Un approccio provvisorio, diverso da quello adottato in altre città come Ulm, in Germania, dove sono state installate micro casette. A Guernesey, nel Canale della Manica, sono stati realizzati ripari con bagno chimico e prese per ricaricare i telefoni. Esperimenti simili sono emersi anche in America e Nuova Zelanda, suscitando consensi e qualche scetticismo. Recentemente, a Merano, un professore universitario ha proposto una casa mobile a pedali, sostenibile e facile da spostare, realizzata con materiali riciclabili. “I tedeschi hanno persino installato pannelli fotovoltaici sopra i loro ripari, ma in Italia per adottare un piano di strutture fisse servono scelte politiche coraggiose – continua Tarocchi –. Nel frattempo, ci concentriamo sull’emergenza. I nostri pod non sono neri come quelli inglesi, ma verdi, e ciascuno riporta una frase scelta dai volontari che li hanno realizzati.”

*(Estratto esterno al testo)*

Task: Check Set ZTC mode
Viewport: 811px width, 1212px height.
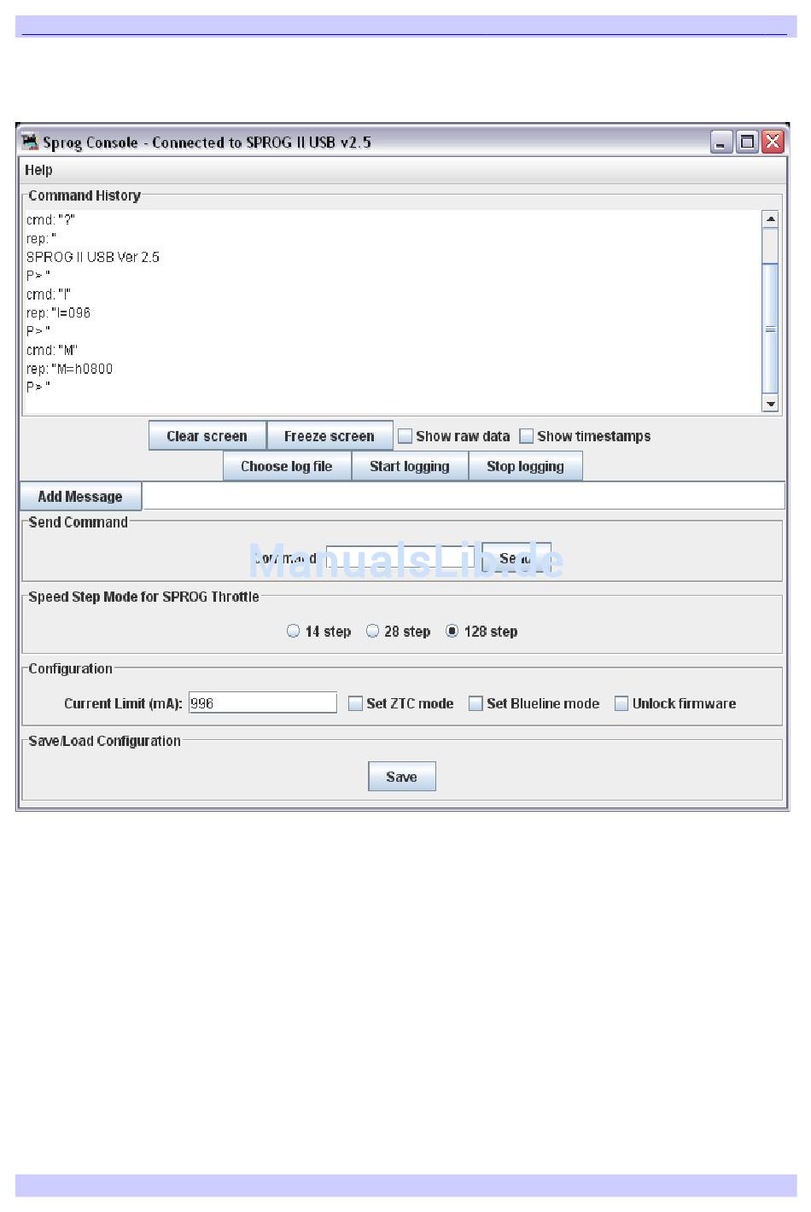Action: coord(356,703)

Queste frasi sono spunti di riflessione per chi passa per strada. Messaggi come “Questa è una casa?” possono aiutare a scardinare l’indifferenza. Le capsule portatili servono non solo a riscaldare i senza dimora, ma anche a richiamare l’attenzione su di loro, ad “aprire gli occhi” su chi spesso non riesce nemmeno a chiuderli per il freddo. Nell’operato di Sheep, gli scout, i giovani dell’Azione cattolica e semplici studenti contribuiscono alla costruzione dei pod, scegliendo il messaggio da apporre. “Non tutti i rifugi sono di guerra” è stato ad esempio lo slogan creato da un gruppo di “lupetti”. A Barberino del Mugello, le capsule saranno realizzate dai ragazzi del catechismo.
“Gestiamo gesti solidali di grande impatto – conclude Tarocchi –. Lo abbiamo capito bene l’anno scorso a Trieste, in Piazza del mondo (piazza della Libertà, ndr), dove abbiamo distribuito i pod a un gruppo di pakistani appena arrivati seguendo la rotta balcanica. Una famiglia si è avvicinata e ci ha chiesto i pod subito. E ancora, a Verona, un migrante ci ha ringraziato dicendo: questa è la mia prima casa in Italia”. Ci si augura che presto ne arrivi una vera.